The chairman of a special House panel vetting a cannabis-regulation bill on Thursday urged vendors “not to make sales too obvious” during the transitional period before promulgation of a new law.
Bhumjaithai Party-list MP Supachai Jaisamut, chairman of the panel vetting the marijuana and hemp regulation bill, said once the new law is enacted, no one will be allowed to sell ganja for recreational use.
The MP was referring to reports that vendors have been seen openly selling marijuana wrapped in cigarette paper along Khaosan Road for tourists to buy and smoke.
Police have admitted there is no law for them to take legal action after marijuana was delisted from the Category 5 Narcotics List.
Supachai said he had learned that some vendors opened shops to sell marijuana in cigarette form, with buyers arriving at the shop from dawn to late at night. “When the new law is enacted, this practice cannot go on because all marijuana-based goods must first be approved by the authorities. However, we are in a vacuum period right now and we cannot control it,” Supachai admitted.
He is requesting the Chana Songkram police to monitor Khaosan Road activities to prevent such trade. “And I would like to call on those who are selling it to make it less obvious. Please move back to the appropriate places instead of making it too obvious,” Supachai reiterated.
“During this vacuum period, I would also like to ask society and families to join hands [to prevent the buying and sale of marijuana for recreation] as I don’t want to see the appropriate use of marijuana disrupted because of these practices.”
Supachai said he would try to have the vetting of the bill done within next month so that it can be sent back to the House for the second and third readings in early August.

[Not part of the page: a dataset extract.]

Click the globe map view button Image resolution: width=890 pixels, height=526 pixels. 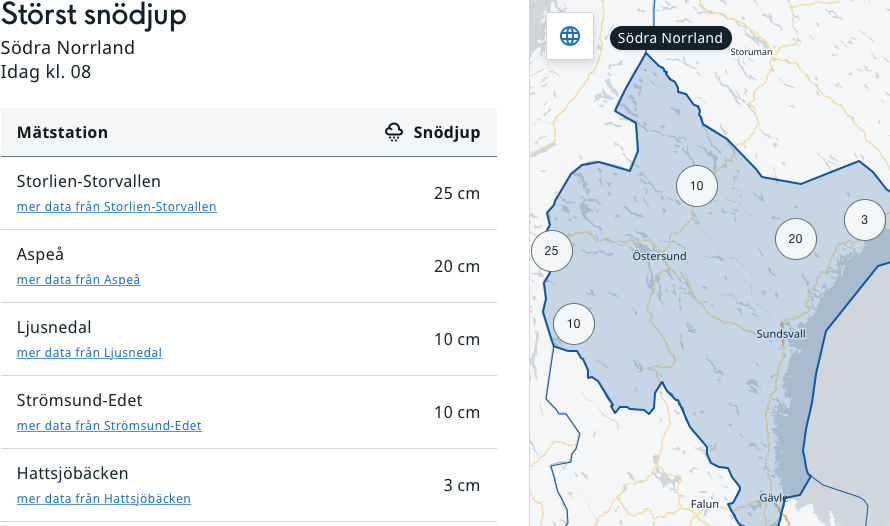[x=570, y=37]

The bill is aimed at allowing marijuana and hemp to be used for medical purposes and for making cash products, not for recreational use, he made it clear.
The bill has been drafted based on public opinions from all sectors so that the new law brings about benefits for the country, Supachai said “the issues that have been happening now, including the sale of marijuana in cigarette form, would be adapted under the new law so that society is protected as much as possible,” he said.
Regarding the concern that some food shops are mixing cannabis ingredients into meals without informing buyers, Supachai said the shops must comply with an earlier announcement by the Health Department that requires all shops to inform consumers beforehand that marijuana has been used in the dishes.